Another hopped into view; the female, doubtless, for both the blue and the reddish brown were less brilliant. Every well-regulated bluebird ought to be seen in the top of a tall elm or maple; but these seemed to have no high-flying inclinations. Maybe they could read in the clouds beneath the setting sun a prediction of the snow which came that night. They stayed a few moments and then slowly hopped away and were lost among the tree trunks. A further search only frightened a prairie chicken from beneath a hawthorne bush, where he had meant to pass the night; and the bluebirds were not seen again. But the sight of bluebirds in Iowa on the nineteenth day of February is glory enough for one day.

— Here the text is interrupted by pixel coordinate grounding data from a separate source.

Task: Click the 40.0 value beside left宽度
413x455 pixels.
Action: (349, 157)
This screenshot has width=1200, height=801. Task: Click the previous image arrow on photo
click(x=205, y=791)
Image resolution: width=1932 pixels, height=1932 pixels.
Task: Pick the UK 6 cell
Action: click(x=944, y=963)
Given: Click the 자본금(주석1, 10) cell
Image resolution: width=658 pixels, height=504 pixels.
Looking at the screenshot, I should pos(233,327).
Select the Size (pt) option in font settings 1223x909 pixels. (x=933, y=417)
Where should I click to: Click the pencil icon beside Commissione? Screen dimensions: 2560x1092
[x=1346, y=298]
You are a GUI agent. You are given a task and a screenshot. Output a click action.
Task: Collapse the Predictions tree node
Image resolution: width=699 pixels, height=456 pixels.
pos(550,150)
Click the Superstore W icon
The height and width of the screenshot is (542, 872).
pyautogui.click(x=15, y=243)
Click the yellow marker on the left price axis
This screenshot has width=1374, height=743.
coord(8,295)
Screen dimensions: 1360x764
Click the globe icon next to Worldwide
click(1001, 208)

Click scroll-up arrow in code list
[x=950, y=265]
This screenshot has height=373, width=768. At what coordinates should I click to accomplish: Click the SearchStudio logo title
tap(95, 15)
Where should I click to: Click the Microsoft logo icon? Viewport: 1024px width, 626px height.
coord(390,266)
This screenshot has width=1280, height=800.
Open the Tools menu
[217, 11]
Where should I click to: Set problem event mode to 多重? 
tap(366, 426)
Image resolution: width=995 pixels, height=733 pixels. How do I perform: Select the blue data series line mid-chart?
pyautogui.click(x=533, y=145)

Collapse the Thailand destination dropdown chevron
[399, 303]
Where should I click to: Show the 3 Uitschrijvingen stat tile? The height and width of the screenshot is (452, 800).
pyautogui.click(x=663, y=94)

III. MARCH—AND A SPRING BOUQUET
Every pilgrim to the mystic land of spring knows hallowed places in sunny valleys where the tender goddess first reveals herself at Nature's living altars. Yet he can scarcely tell at which shrine she will first appear. She delights in surprising her votaries. Thoreau was right in saying that no man was ever alert enough to behold the first manifestation of spring. Sometimes as we walk toward the mossy bank in the glen where the fresh green leaves of the haircap mosses were last year's first signs of vernal verdure, the bluebird calls to us from the torch-like top of the smooth sumac and shyly tells us that, if we please, spring is here. Sometimes we thrill with the "honk, honk" of the Canada goose and think the A-shaped band of migrants is surely this year's messenger, crying in the wilderness to prepare the way of the goddess and make her paths straight; but a little later we pass through a shadowy ravine where the white oaks have held their leaves all winter, and find that the great horned owl has already appropriated a last year's hawk's nest and deposited therein her two white eggs. At the foot of the sunny hill where the spring has freely flowed all winter long, we tramp around the swamp in the vain hope of finding the purplish monk's-hood of the skunk's cabbage; but look up to see, instead, the many "mouse ears," shining like bits of silvery fur, along the slender stems of the pussy willow. Or we tramp through a hazel thicket, where the squirrels have been festive among the nuts all winter, in the hope of finding, among the myriads of short, stiff catkins, one which has lengthened and softened until it is ready to pour its golden pollen into our palms. We find neither this nor the crimson stars of the fertile flowers, but the chirp of a white-throated sparrow directs our eyes to a young aspen tree from whose every flower-bud spring is peeping.